CONSIGNE :: D'après l'extrait sur le Kalevala, pourquoi les apports scandinaves venus se greffer sur le fonds ancien seraient-ils « d'autant plus importants » ? Expliquez-le en une ou deux phrases.

Ainsi, par son caractère oral et fondamentalement épique (avec tous les procédés afférents : dynamisme, grossissements, simplifications, thèmes frustes et martelés), le Kalevala remonte à des traditions certainement fort anciennes.

 

L’apport scandinave

Puis les choses se compliquent. Les interactions entre la Scandinavie (Suède surtout) et la Finlande ont dû être bien plus nombreuses et profondes qu’on ne le croit. Les Vikings suédois, les « rus », passaient par la Carélie avant d’entreprendre, par les fleuves russes, la traversée qui les mènerait à Miklagardr (Byzance). De leur côté, les Finnois ont dû commercer avec eux, leur vendre des peaux, des bijoux, faire même, de temps à autre, quelque incursion plus ou moins armée. Ils découvraient, de ce fait, une civilisation évoluée : n’est-ce pas pour imiter les scaldes scandinaves que certains riches Finnois du Sud ont entrepris de composer de longs poèmes en l’honneur de leurs héros traditionnels et de leurs dieux ? Si les rapports sont évidents entre Väinämöinen et Odinn, suprêmes magiciens tous deux, le mythe de Lemmikainen pourrait à son tour rassembler les souvenirs des exploits de deux Vikings célèbres, Ahti et Kauko.

Dresser un tableau des ressemblances entre poèmes de l’Edda et Kalevala fournirait un bilan impressionnant. Le grand mètre eddique, le fornyrdislag , a pu dicter le vers à quatre temps forts des chants finlandais ; l’Edda baigne tout entière, elle aussi, dans la magie ; quant au détail, telle joute oratoire, comme celle de Väinämöinen et de Joukahainen (Kalevala III), rappelle curieusement le Vafprudnísmál : même sujet, un concours de savoir ésotérique, même enjeu, le perdant y laissera la vie, même triomphe du plus instruit et du plus rusé. Le sampo évoque le moulin Grótti du Gróttasongr , etc. Il appert donc que sur un fonds ancien, d’importants apports scandinaves sont venus se greffer : d’autant plus importants que cette « déteinte » a coïncidé, vraisemblablement, avec la grande période d’élaboration des chants du Kalevala (XIe siècle et suivants).

DONNÉES AFFICHÉES ::

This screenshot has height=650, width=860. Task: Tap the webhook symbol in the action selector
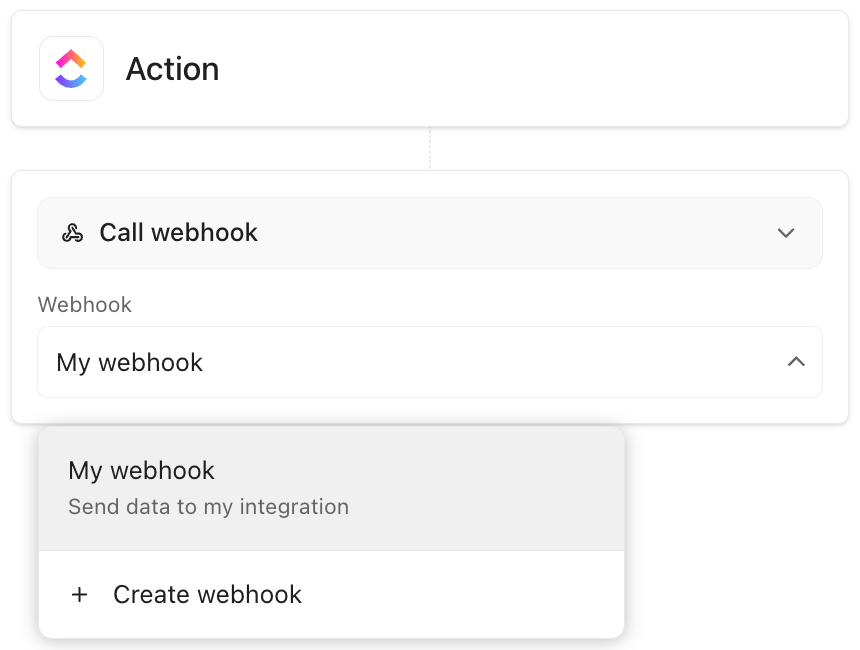click(x=75, y=232)
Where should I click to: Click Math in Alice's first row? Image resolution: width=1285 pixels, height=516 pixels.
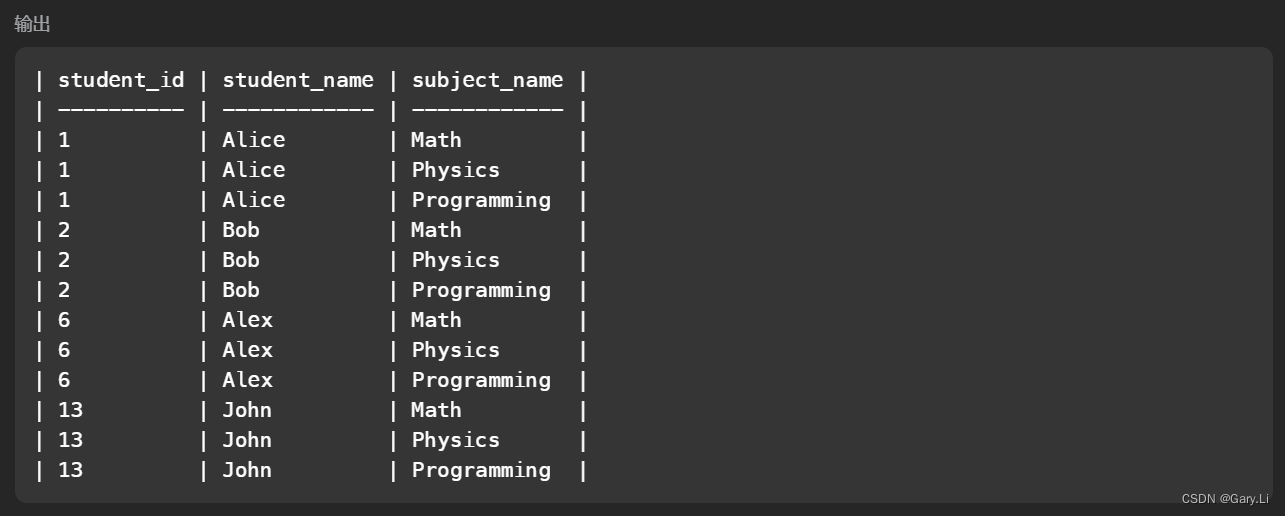436,140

RÉPONSE RÉDIGÉE :: Ils seraient d'autant plus importants que cette « déteinte » scandinave a vraisemblablement coïncidé avec la grande période d'élaboration des chants du Kalevala, soit le XIe siècle et les suivants.